Troubleshooting a failed migration
In some rare cases it might happen that the CCM/CSI migration fails. This
document provides a quick checklist that you can follow in order to debug the
potential issue.
If you don’t manage to solve the problem by following this guide, you can
create a new issue in the KubeOne GitHub repository.
The issue should include details about the issue, including which migration
phase failed, and logs for the failing component.

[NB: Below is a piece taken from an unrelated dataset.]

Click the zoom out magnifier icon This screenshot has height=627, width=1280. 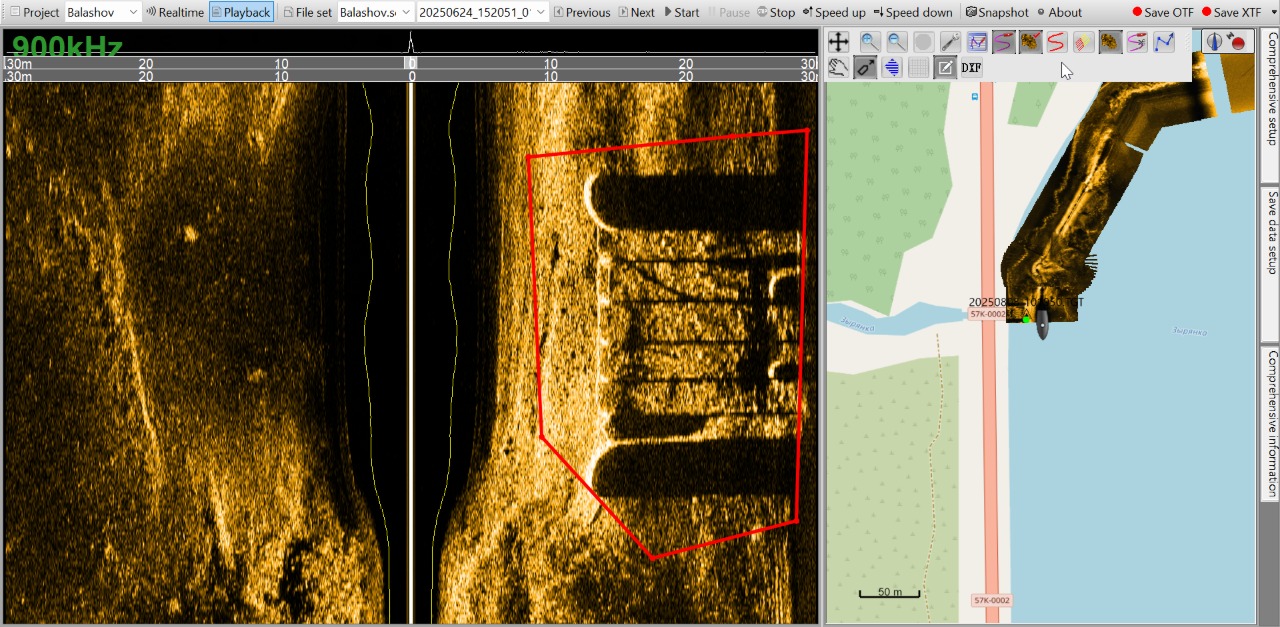coord(897,42)
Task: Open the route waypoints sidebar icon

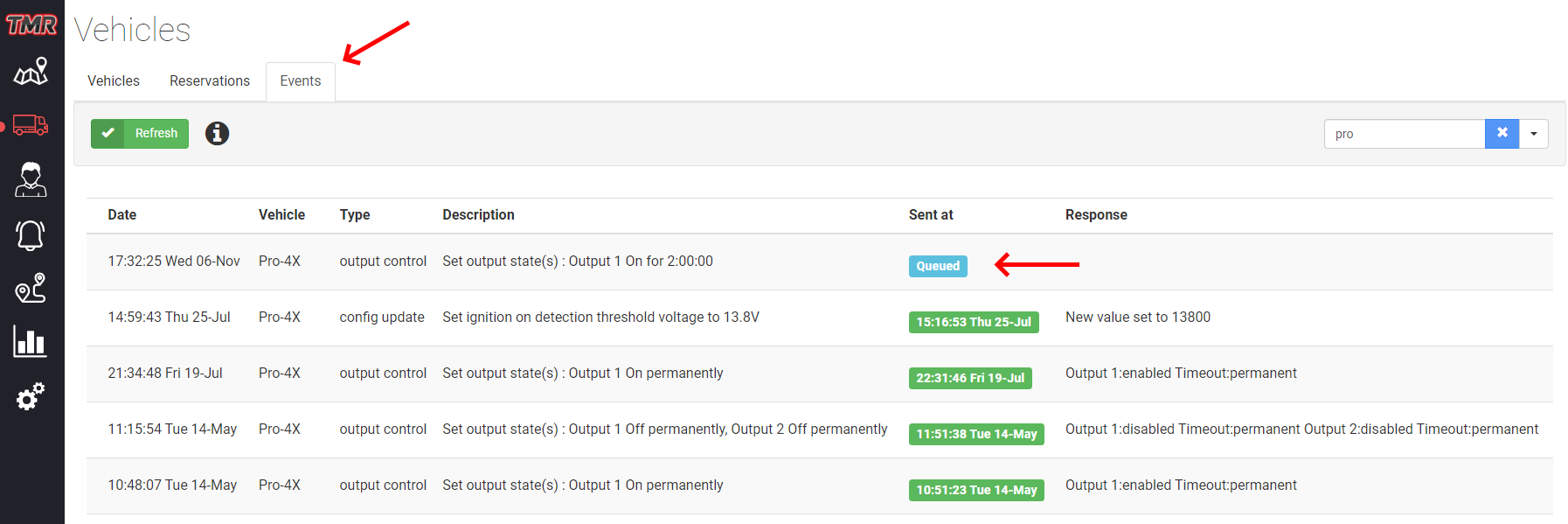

Check the status of your nodes:
kubectl get nodes
All nodes in the cluster should be Ready. You should have 3 control plane
nodes, while the number of worker nodes depend on your configuration. In
case there’s a node that’s NotReady, describe the node to check its status
and events:
kubectl describe node NODE_NAME
Check the status of pods in the kube-system
namespace. All pods should be
Running and not restarting or crashlooping:
kubectl get pods -n kube-system
If there’s a pod that’s not running properly, describe the pod to check its
events inspect and check the logs:
kubectl describe pod -n kube-system POD_NAME
kubectl logs -n kube-system POD_NAME
Note: you can get logs for previous runs of the pod by using the -p
flag,
for example: kubectl logs -p -n kube-system POD_NAME
a) In case there’s a control plane component that’s failing (such as
kube-apiserver or kube-controller-manager), you’ll need to restart the
container itself. In this case, you can’t use kubectl delete
to restart
the component because the control plane components are managed by static
manifests.
- SSH to the affected node. You can find the node where the pod is running
either from the pod name, which is usually
<component-name>-<node-name>
. - List all running containers and find the ID of the container that you want
to restart
sudo crictl ps
- First stop the container and then delete it:
sudo crictl stop CONTAINER_ID
sudo crictl rm CONTAINER_ID
- You can now observe the status of the pod and check its logs using
kubectl
b) In case some other component is running, you can try restarting it by
deleting the pod:
kubectl delete pod -n kube-system POD_NAME
If the previous steps didn’t reveal the issue, SSH to the node and inspect
the Kubelet logs. That can be done by using the following command:
sudo journalctl -fu kubelet.service
You can try restarting kubelet by running the following command:
sudo systemctl restart kubelet
If none of the previous steps help you resolve the issue, you can try
restarting the affected instance. In some cases, restarting the instance can
make the issue go away.
- First, drain and cordon the node. This will make node unschedulable while
moving all the workload on other nodes:
kubectl drain NODE_NAME
kubectl cordon NODE_NAME
- SSH to the node and restart it:
sudo restart
- Wait for node to boot and observe is it going to become healthy again. If
it becomes healthy, you can uncordon it to make it schedulable again:
kubectl uncrodon NODE_NAME